World’s oldest soap opera off screens
WASHINGTON: The US show Guiding Light aired its final episode yesterday, 72 years and more than 15,000 episodes after its first broadcast as a CBS radio programme in 1937.
The show, the story
of three families in
fictional Springfield, USA, moved to television in 1952 and first broadcast in colour in 1967.
In the typically sudsy
finale, the main characters, Josh Lewis and Reva Shayne, decided to
marry “again”, then drive off in Josh’s vintage pickup truck on an unspecified adventure.
“You ready?” Josh
asked Reva.
“Always,” she replied.
“It really is hard for someone who doesn’t watch a soap opera to understand the effect it has,” said Lynn Leahey, editor of the magazine Soap Opera Digest. “It becomes like a neighbour that you have coffee with every day.”
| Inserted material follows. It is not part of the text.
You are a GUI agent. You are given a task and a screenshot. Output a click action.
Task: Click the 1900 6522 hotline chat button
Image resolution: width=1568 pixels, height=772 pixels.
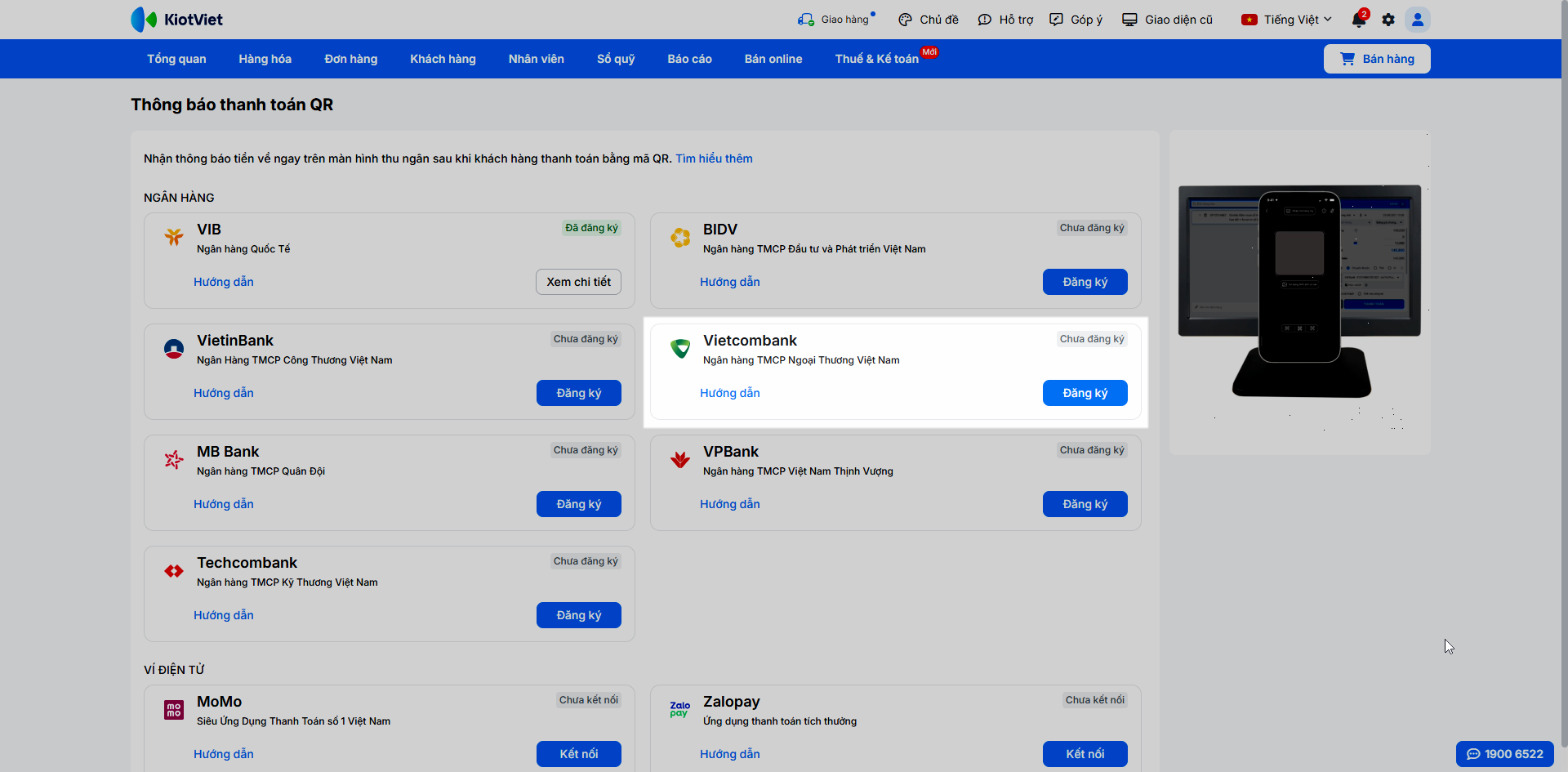click(x=1504, y=754)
Lynn Rydzik, 36, started watching the show in 1979 with her grandmother.
“They were more
consistent than pretty much anything else in my life,” she said.
It has been a long and rocky run for the show’s main characters who have married, divorced and remarried one another.
The show’s core audience, and that of most daytime television, was women, who have entered the workforce in droves and are no longer at
home during the day in large numbers to watch television, Leahey said. Only seven daytime television soap operas remain on the air in the US.